地面の影絵を眺めた。屋根の切れ目から、まるでレースカーテンのように木漏れ日が注がれる。あったかくて、切なくて、たやすく焦げてしまう。



足元を包んでいたひだまりが、ふと、陰りを帯びた。

影法師に覆われたのだ。反射的にストローから口を離した。鮮やかな光が透けていく。心臓がきゅうと縮こまった。



『オレンジ100%』



いちばんに見つけた、おそろいの紙パック。結露した水滴がぽたりと垂れる。あの夜の雨と似ていたし、わたしの代わりに泣いてくれたんだとも思った。


さらに伸びたダークブラウンの前髪の奥で、まあるくなった黒い瞳。石畳の階段のてっぺんで立ち尽くす彼に、たまらずほほえみかけた。


待ちくたびれたよ。




「待ってたよ、木本くん」


「……っ、そ、それは、おれのセリフだバカヤロー」




ええ? なあにそれ?
こればっかりはゆずれないなあ。わたしのほうが待ってたよ。ずっと。ぜったい。


まったくもう、と呆れ笑いすると、木本くんはズンズンと迫り来る。怖い形相をしている。わたしのほっぺをむにっと両サイドからはさみこまれた。
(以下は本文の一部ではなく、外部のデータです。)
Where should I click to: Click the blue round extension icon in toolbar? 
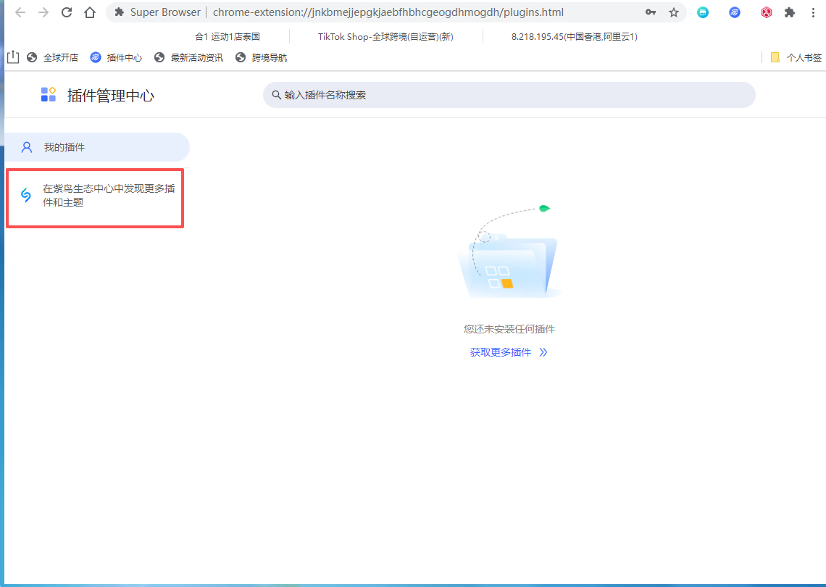(735, 12)
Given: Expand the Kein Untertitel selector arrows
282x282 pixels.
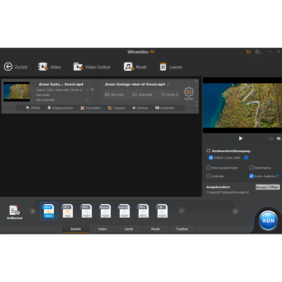Looking at the screenshot, I should coord(87,100).
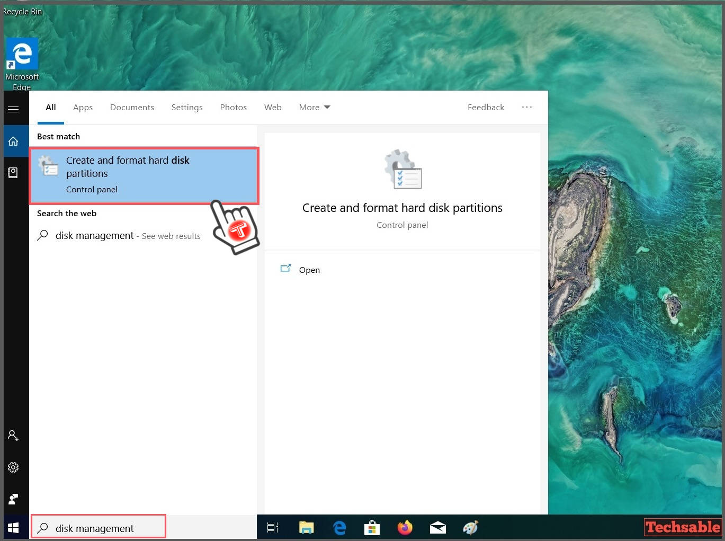Launch Microsoft Edge from the desktop shortcut
Image resolution: width=725 pixels, height=541 pixels.
(22, 53)
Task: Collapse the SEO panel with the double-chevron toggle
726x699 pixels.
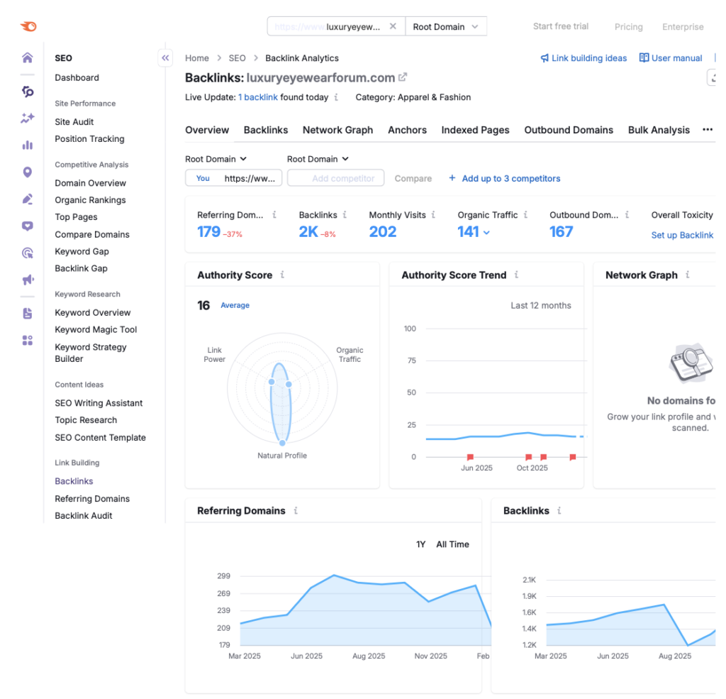Action: 165,57
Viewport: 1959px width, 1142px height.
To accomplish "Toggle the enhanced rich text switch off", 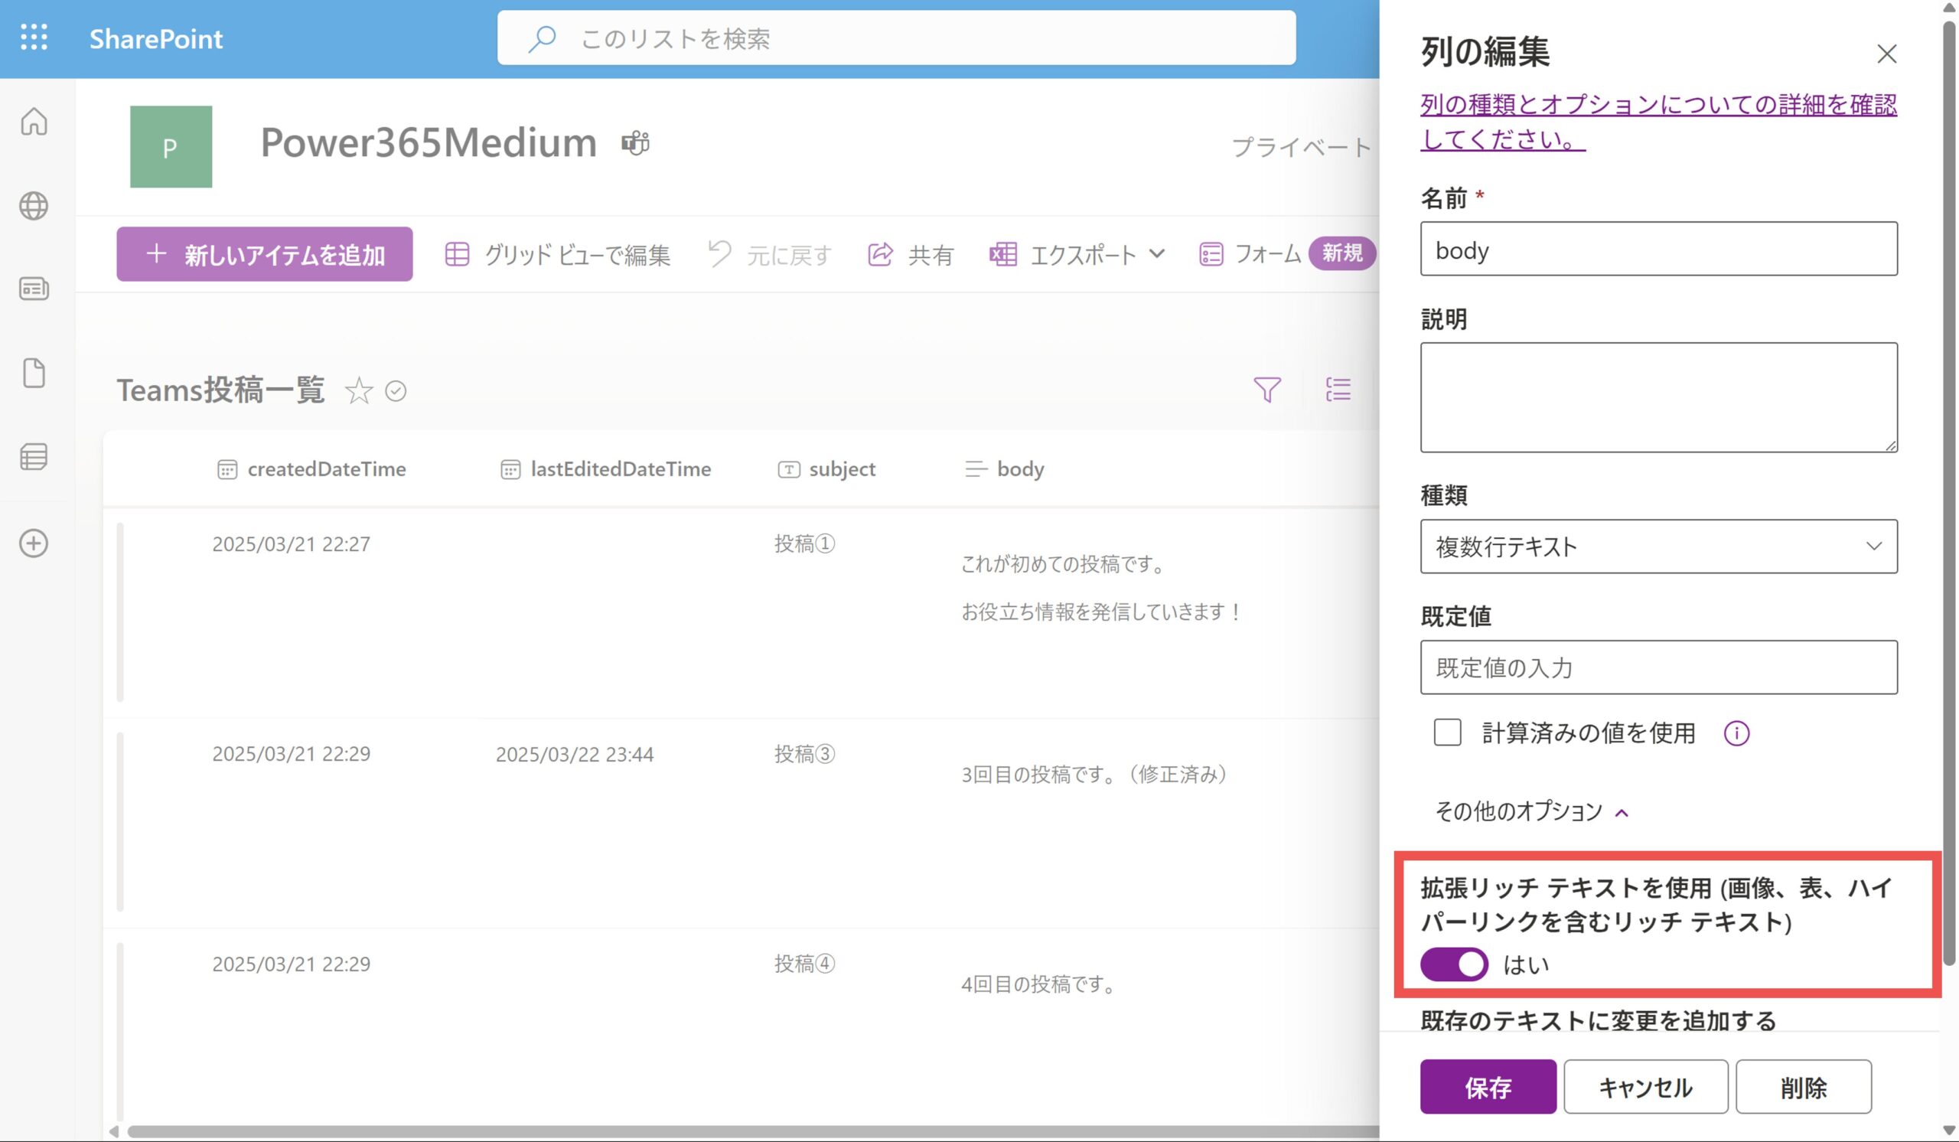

この仕打ちは何なんだ。もしかして、お仕置き? 新手のいやがらせ? ……身に覚えがありすぎる。


木本くんの頭が近づいてきた。頭突きか!?と内心びくびくしていたら、こつん、とおでこに木本くんのそれがくっついた。思いのほか衝撃が軽くて、ちがう意味でびっくりした。